→ What needs to be done
Restate exactly the lines that run from the start of the records below to the line containing "You are a computer-use", counting both ends, and nothing else; pictures stay out.

→ Provided entries
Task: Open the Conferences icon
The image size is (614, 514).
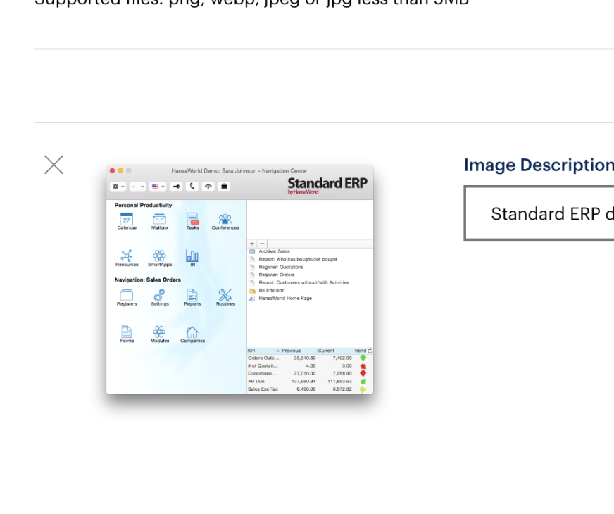Action: (225, 220)
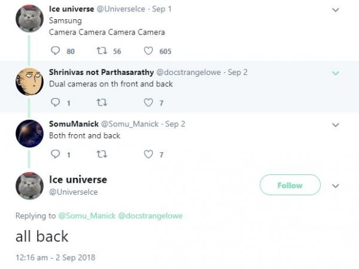Retweet SomuManick's Both front and back tweet
Viewport: 359px width, 269px height.
[102, 154]
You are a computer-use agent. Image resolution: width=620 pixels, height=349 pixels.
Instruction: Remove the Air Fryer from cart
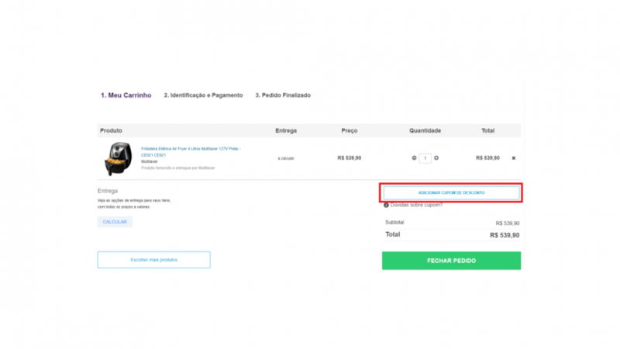(x=513, y=158)
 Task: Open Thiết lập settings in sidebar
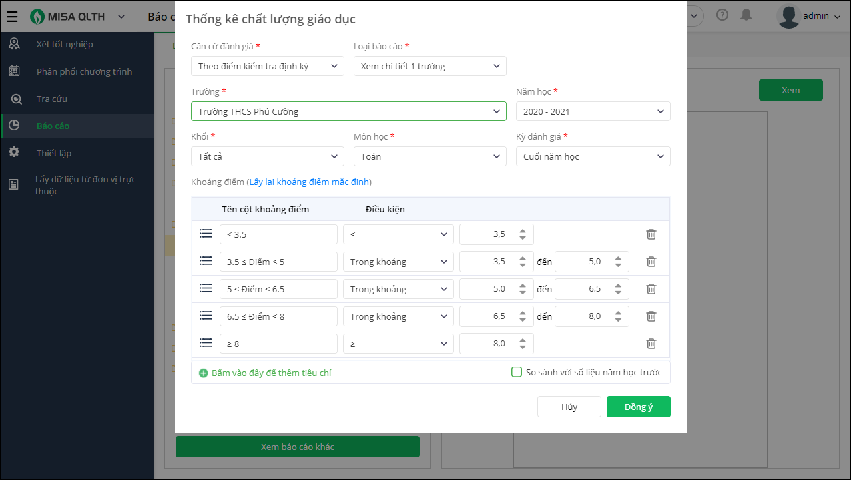click(x=53, y=153)
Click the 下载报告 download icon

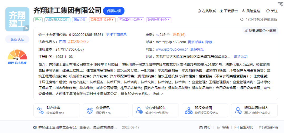pyautogui.click(x=221, y=11)
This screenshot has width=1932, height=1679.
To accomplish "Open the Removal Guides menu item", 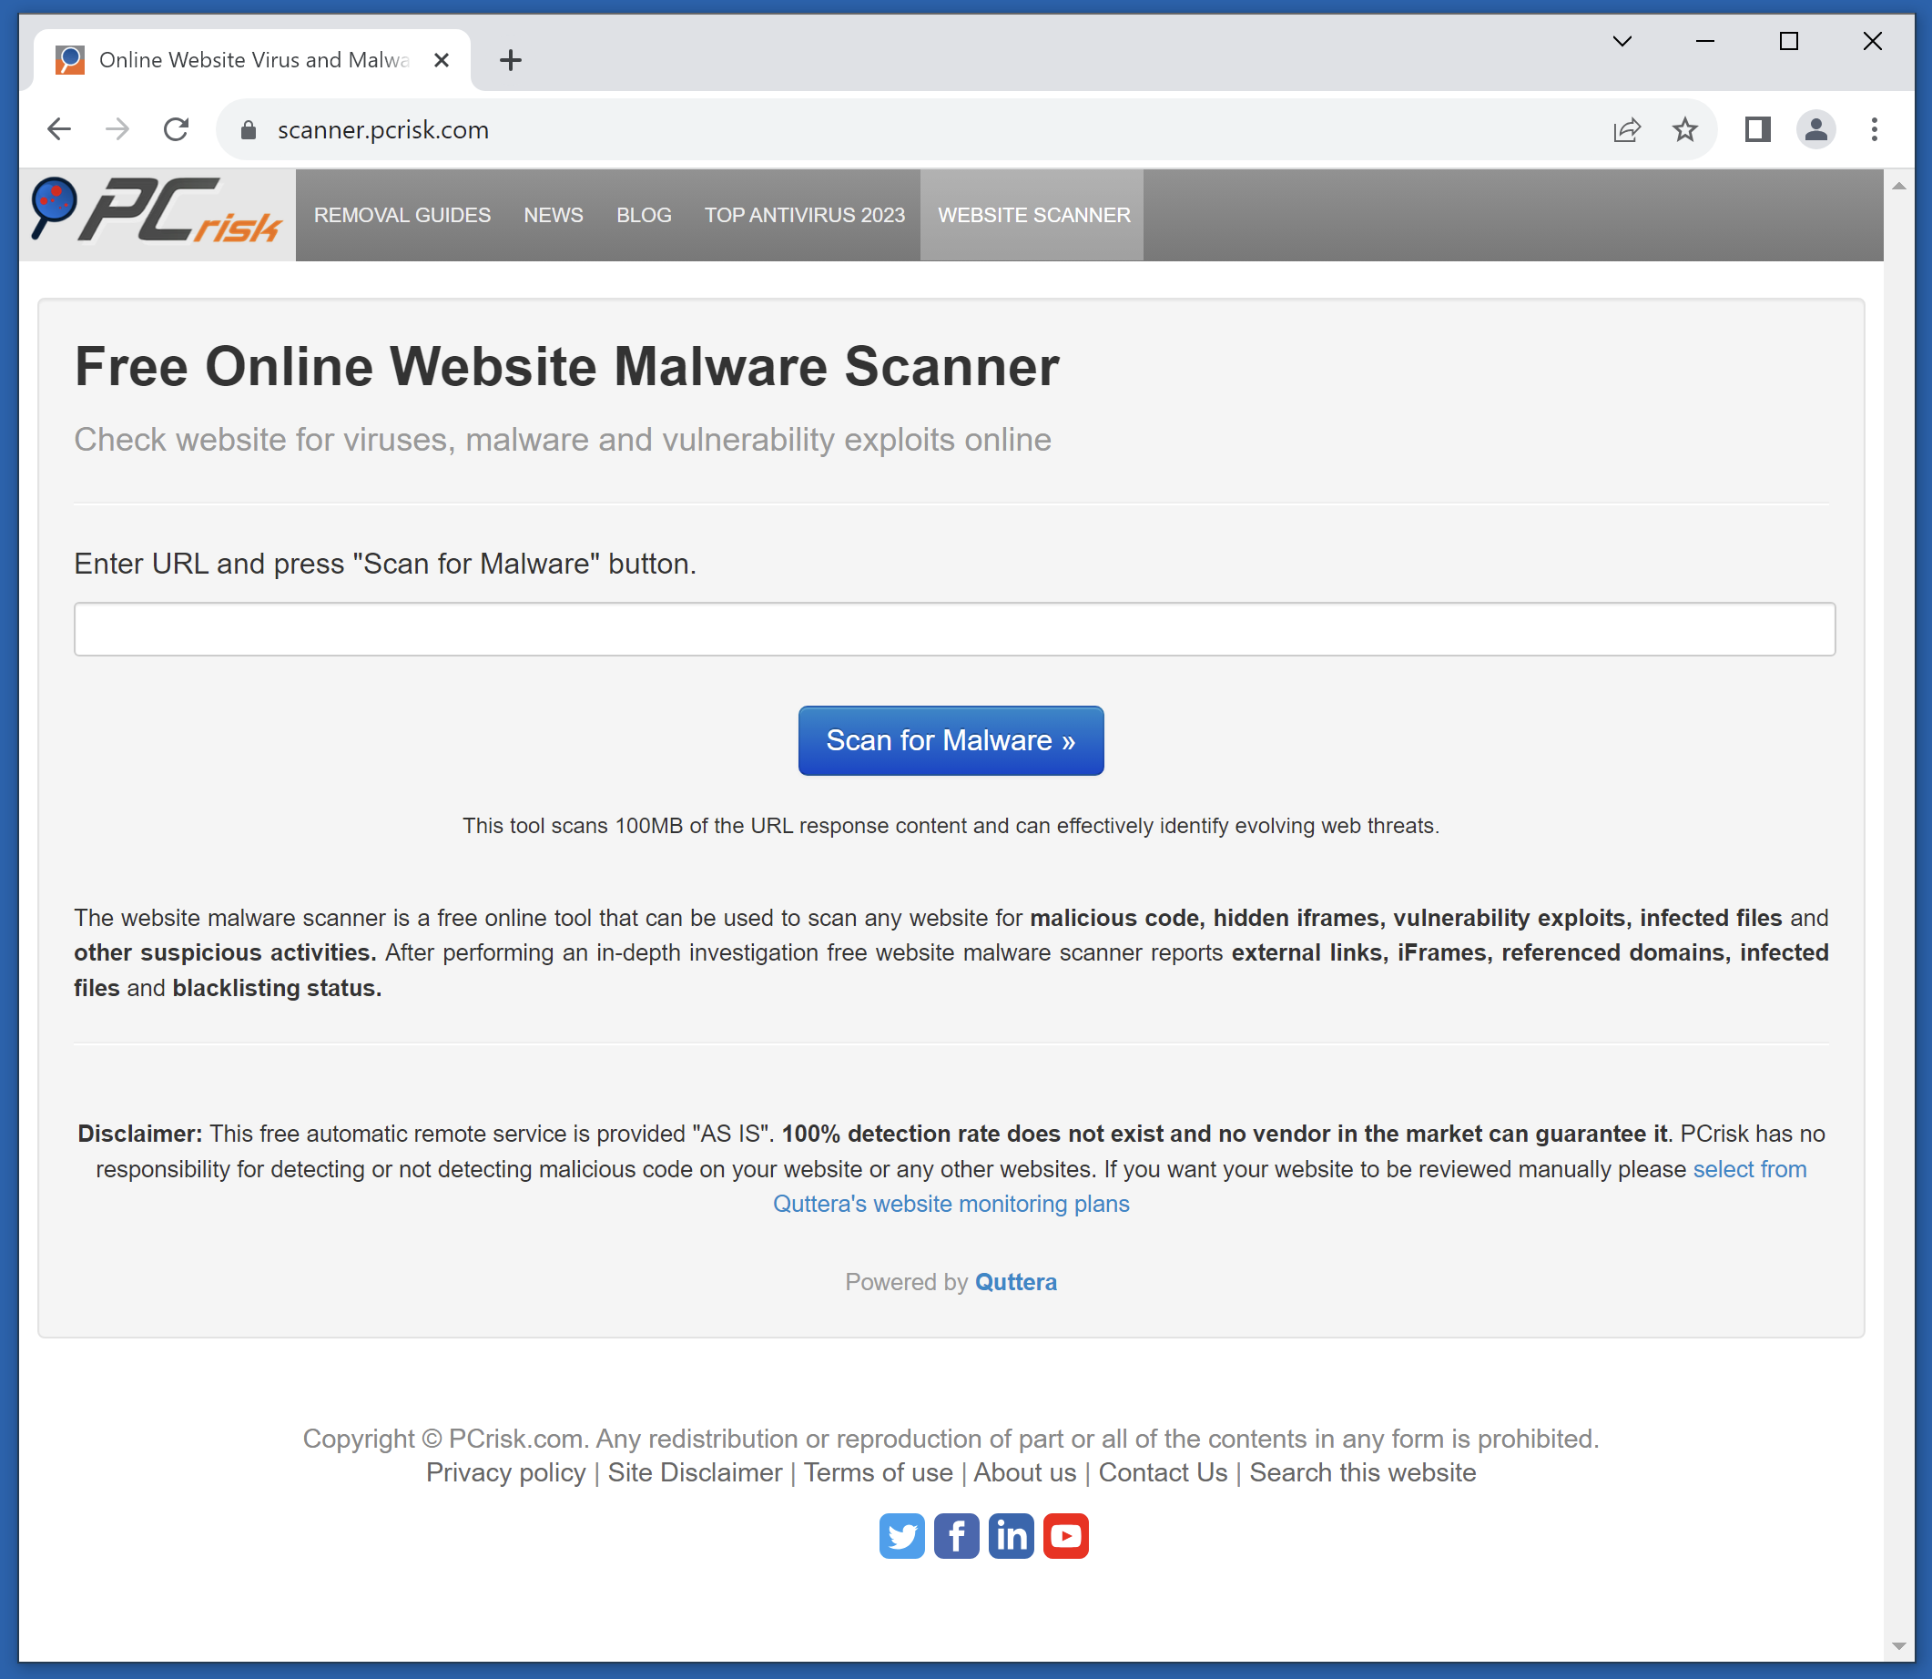I will click(x=402, y=215).
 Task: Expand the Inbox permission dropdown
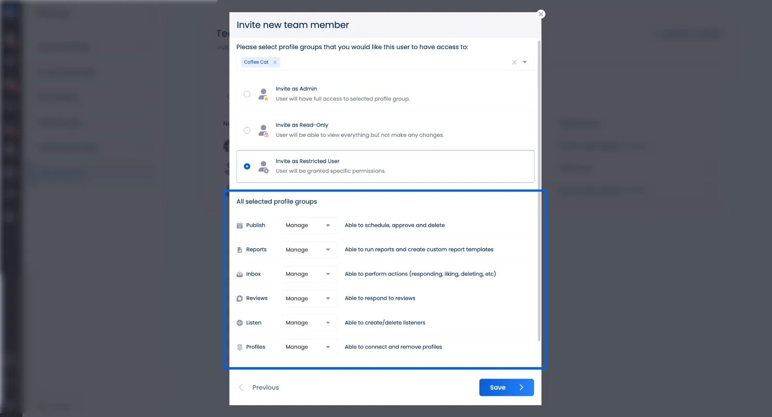[309, 274]
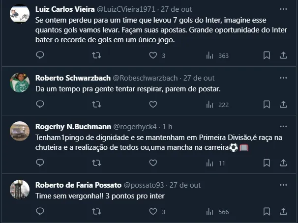Repost Roberto Schwarzbach's tweet
The image size is (298, 223).
point(97,104)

→ Answer section
Task: Open the Conferences icon
The image size is (614, 514).
Action: (225, 220)
Retweet SomuManick's Both front and back tweet
Viewport: 359px width, 269px height.
[102, 154]
You are a computer-use agent. Image resolution: width=620 pixels, height=349 pixels.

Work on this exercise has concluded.